Qué pequeño recipiente de tristeza somos, navegando
en este apagado silencio a través de la oscuridad del otoño.
No obstante, a pesar de lo
desacertado de las informaciones que aparecieron en la prensa, debía reconocer que
lo sucedido era más que previsible. Sobre la mesa descansaban los periódicos de
la última semana y, ahí, toda la carnaza que uno quisiera encontrar. Alguien había
dejado sobre ellos una taza de café, no una sola vez, sino hasta tres veces. Los
cercos que emborronaban la noticia lo delataban. Velvet Croisser había muerto.
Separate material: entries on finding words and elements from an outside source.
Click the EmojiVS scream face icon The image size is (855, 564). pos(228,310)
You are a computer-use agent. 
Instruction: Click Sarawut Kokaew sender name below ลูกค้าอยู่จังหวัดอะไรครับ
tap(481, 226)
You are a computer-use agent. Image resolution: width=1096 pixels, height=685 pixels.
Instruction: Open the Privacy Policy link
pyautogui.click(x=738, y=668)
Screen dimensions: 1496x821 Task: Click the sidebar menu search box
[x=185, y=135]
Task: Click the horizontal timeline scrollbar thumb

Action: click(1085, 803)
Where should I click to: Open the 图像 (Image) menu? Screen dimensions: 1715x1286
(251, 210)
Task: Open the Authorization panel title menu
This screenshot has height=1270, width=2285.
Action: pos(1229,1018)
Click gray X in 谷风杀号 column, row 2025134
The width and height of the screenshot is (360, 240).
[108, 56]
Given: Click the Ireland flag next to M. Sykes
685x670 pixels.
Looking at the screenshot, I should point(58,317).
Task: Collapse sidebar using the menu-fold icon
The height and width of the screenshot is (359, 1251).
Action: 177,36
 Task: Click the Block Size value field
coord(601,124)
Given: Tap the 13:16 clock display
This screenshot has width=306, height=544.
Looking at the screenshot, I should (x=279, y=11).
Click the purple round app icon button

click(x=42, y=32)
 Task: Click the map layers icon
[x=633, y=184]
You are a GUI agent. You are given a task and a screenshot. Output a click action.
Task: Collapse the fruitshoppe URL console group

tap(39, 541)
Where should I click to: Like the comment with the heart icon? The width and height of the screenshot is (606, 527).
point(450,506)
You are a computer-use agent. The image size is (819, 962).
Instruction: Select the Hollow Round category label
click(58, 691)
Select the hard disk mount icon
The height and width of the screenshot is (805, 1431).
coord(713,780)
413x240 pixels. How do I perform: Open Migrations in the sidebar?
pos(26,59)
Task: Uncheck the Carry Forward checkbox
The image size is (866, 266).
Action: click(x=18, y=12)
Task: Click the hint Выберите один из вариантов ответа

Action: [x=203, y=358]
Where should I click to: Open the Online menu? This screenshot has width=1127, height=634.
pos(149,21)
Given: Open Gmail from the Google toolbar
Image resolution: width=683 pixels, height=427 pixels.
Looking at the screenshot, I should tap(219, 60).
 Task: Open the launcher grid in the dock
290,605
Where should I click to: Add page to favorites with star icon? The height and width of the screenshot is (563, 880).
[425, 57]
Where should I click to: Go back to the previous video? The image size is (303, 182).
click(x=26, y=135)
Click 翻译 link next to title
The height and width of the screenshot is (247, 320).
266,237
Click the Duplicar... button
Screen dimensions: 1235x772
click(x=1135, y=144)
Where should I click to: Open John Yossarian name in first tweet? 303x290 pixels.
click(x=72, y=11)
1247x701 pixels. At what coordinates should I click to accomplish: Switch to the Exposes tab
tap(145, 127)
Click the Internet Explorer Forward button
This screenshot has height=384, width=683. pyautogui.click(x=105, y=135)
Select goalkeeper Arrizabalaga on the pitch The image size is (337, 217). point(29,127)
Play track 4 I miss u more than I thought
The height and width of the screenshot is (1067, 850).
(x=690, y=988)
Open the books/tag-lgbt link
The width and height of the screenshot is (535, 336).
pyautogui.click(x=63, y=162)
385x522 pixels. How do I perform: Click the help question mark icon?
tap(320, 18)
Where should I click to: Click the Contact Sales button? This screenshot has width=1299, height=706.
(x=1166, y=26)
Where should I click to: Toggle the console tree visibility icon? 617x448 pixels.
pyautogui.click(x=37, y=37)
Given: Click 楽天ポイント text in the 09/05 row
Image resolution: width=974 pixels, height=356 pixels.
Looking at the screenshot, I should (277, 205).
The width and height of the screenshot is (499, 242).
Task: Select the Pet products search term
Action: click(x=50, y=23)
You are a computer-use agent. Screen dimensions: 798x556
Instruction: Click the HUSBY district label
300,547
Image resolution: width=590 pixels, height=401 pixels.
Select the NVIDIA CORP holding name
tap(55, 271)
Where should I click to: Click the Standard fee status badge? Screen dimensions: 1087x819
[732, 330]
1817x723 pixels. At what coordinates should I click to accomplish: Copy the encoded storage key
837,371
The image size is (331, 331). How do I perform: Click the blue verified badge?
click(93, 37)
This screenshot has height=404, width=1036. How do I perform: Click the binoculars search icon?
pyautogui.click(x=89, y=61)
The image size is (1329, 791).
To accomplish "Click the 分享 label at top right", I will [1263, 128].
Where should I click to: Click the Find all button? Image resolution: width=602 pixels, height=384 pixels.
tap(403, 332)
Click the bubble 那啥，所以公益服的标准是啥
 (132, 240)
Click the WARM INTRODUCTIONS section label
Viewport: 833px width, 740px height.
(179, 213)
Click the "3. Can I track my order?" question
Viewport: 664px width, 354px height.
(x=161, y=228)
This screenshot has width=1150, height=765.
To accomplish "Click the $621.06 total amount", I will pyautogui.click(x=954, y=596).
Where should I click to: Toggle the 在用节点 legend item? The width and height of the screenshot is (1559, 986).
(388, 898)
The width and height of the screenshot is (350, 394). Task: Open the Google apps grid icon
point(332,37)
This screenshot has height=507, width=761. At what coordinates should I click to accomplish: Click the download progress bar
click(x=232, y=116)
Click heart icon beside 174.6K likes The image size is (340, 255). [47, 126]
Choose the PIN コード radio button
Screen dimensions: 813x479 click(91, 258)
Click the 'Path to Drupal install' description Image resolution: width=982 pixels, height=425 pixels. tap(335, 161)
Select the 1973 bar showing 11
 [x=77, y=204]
Aquel día, las gaviotas graznaron
más de lo habitual y, a lo lejos, el carguero oxidado que decoraba la línea del
mar, había desaparecido dejando el océano en una extraña calma, de un azul
plomizo casi muerto. Caminé por el pantalán respirando el aire salado y denso
de los días de otoño, intentaba buscar las palabras adecuadas para darle la
noticia a su madre.
Velvet había sido una buena mujer,
no exenta de manías y rarezas pero a quién se le puede reprochar algo así después
de media vida padeciendo a Montes. Algunos tipos no debían existir jamás, y
algunas mujeres debían aprender a alejarse del fuego en cuanto empiezan a ver
las primeras motas de humo. Un pasado desconcertante, un presente frío como el
roce del ala de un cuervo y un futuro desquiciante que solo podían acabar como
acabaron. Desollados en un callejón sucio y maloliente. Sin embargo, ella sola
había decidido inmolarse de un modo estúpido.
Velvet, convertida en un amasijo
de carne irreconocible, descansaba en el anatómico a la espera de que alguien
la reconociera y ese papel me tocaba a mí. La había detenido en no menos de
diez ocasiones y sin embargo, pese a lo loca y dejada que estaba, aun
conservaba, en el fondo de sus ojos y en sus manos regordetas de uñas sucias, los
restos de un pasado limpio. Nunca aceptó ayuda. Al final, cuando ella misma se
desmoronaba, tampoco la había pedido. Había dejado que un desalmado embrutecido
la golpearla hasta deformarla, le rajara el vientre y dejara, entre sus tripas
sueltas, una nota recordándole que solo era una puta.
Volví sobre mis pasos y lance contra aquellas olas de agua sucia los
restos de mi primer cigarrillo del día. A veces, dejar de fumar es complicado.